Computer Science Graduate Seminar

Monday, July 13, 2020, 4:00pm

Data Integration and Metadata Management in Data Lakes

  • Location: https://rwth.zoom.us/j/95676455814?pwd=NUEvVnFVNEVLSjFsTWY2OEw2VWhrdz09
    • Meeting ID: 956 7645 5814
    • Password: 302988
  • Speaker: M.Eng. Rihan Hai (Chair for Computer Science 5)

 

Abstract

Although big data has been discussed for some years, it still has many research challenges, such as the variety of data. Non-integrated data management systems with heterogeneous schemas, query languages, and data models result in information silos. As traditional 'schema-on-write' approaches such as data warehouses cannot solve the challenges to efficiently integrate, access, and query the information silos, data lake systems have been proposed as a solution to this problem. Data lakes are repositories storing raw data in its original format and providing a common access interface.

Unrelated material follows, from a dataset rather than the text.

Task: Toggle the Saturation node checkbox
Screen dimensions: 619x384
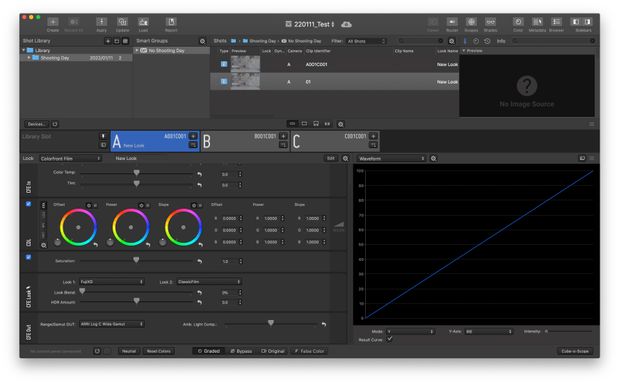Action: click(28, 257)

In this thesis, we present a comprehensive and flexible data lake architecture and the prototype system Constance. First, we propose a native mapping representation to capture the hierarchical structures of nested mappings and efficient mapping generation algorithms. Second, to provide a unified querying interface, we design a novel query rewriting engine that combines logical methods for data integration based on declarative mappings with the big data processing system Apache Spark. Third, we also study the formalism of the generated schema mappings as dependencies. Our algorithmic approach transforms schema mappings expressed in second-order logic to their logically equivalent first-order forms. Finally, we introduce clustering-based algorithms to discover relaxed functional dependencies, which enrich the metadata and improve data quality in the data lake.

 

The computer science lecturers invite interested people to join.